Nothing arouses greater bewilderment in my students than when I mention that I enjoy reading comic books.
It’s as if there is a thought bubble over their heads containing the words, “Uh, you are a college professor and you like comic books?!?!”
Thought bubbles are part of the language of comic books, by the way.
Scott McCloud’s Understanding Comics: The Invisible Art is an attempt to explain the medium. If McCloud is right, then not only should you stop despising the form, you really ought to embrace the form and be excited for what is coming. It’s a fun book, full of historical tidbits and philosophical ruminations. It is also a comic book.
Why the disdain for comic books? I was talking with a student not too long ago about this. I noted that she thought it was perfectly fine to like Novels and other written texts and it is perfectly fine to like Paintings and other forms of visual art. So, why, I asked, is it impossible to imagine combining words and pictures and creating something amazing? Her answer, completely unbeknownst to her, was straight out of McCloud’s book:
Traditional thinking has long held that truly Great works of art and literature are only possible when the two are kept at arm’s length. Words and Pictures Together are considered at best a diversion for the Masses, at worst a product of crass commercialism.

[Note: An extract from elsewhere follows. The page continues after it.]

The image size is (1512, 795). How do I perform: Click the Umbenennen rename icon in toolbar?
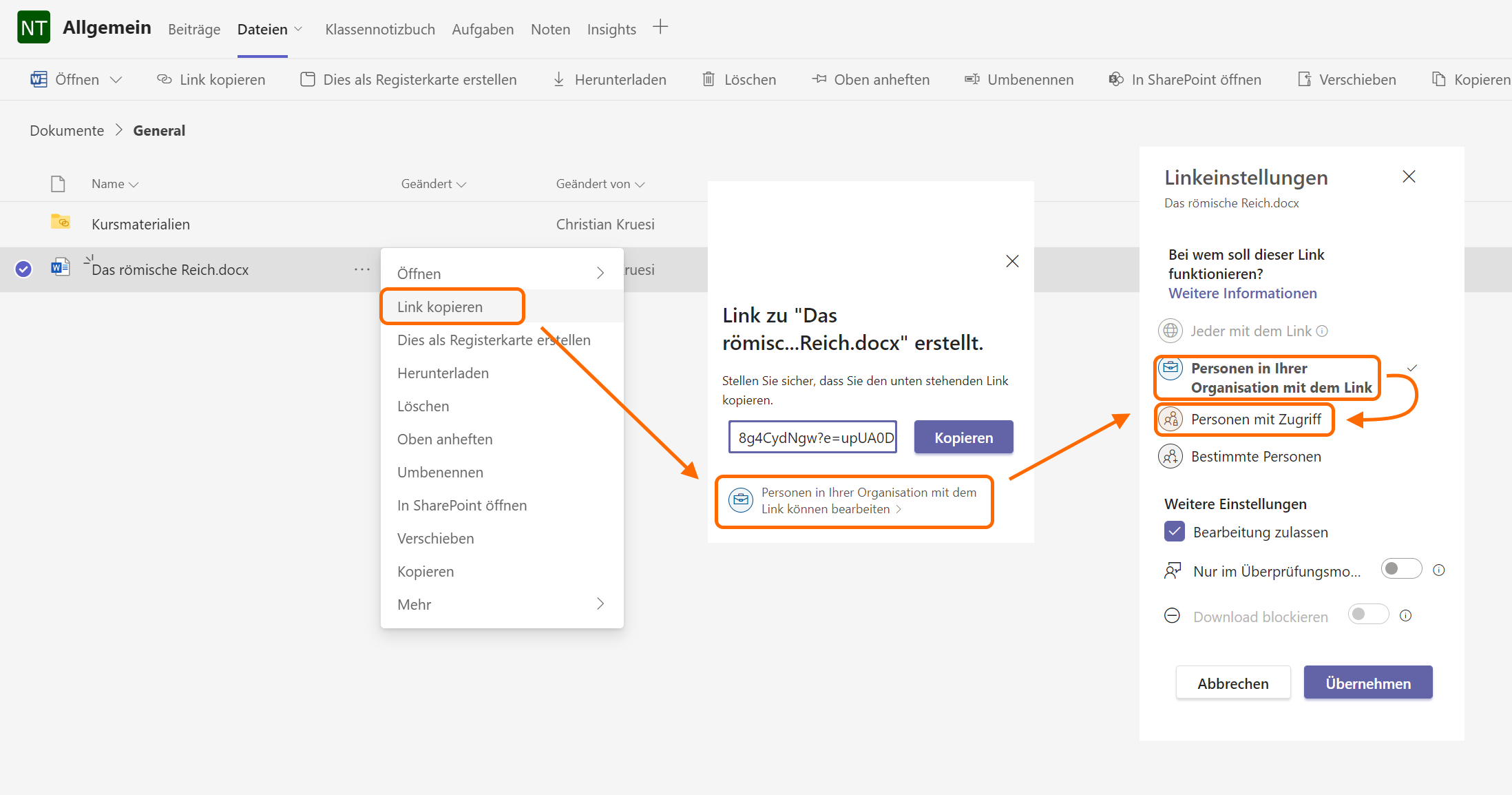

This is true about how people think. Think of a Great Book, any Great Book; the book you thought about almost certainly was all words. Now think of a Great Work of Art; that art almost certainly has no words. McCloud:
By the early 1800s, Western Art and Writing had drifted about as far apart as was possible. One was obsessed with resemblance, light and color, all things visible…the other rich in invisible treasures, sense, emotions, spirituality, philosophy.
But, are these things logically separated? Obviously not. Indeed, figuring out how to effectively combine these two disparate worlds into one could surely produce something amazing. That thing which would be produced would be…a comic book.
The bulk of McCloud’s book is devoted to analyzing the form and structure of the comic book. What is the difference between a panel in which the words are influenced by the art and a panel in which the art is influenced by the words? What is the taxonomy of ways that the words and the art can influence each other? How does the shape of a panel affect the way we read it? What is the effect of changing the space between the panels, removing the border from a panel, or having the art reach to the end of the page? What is the effect of color?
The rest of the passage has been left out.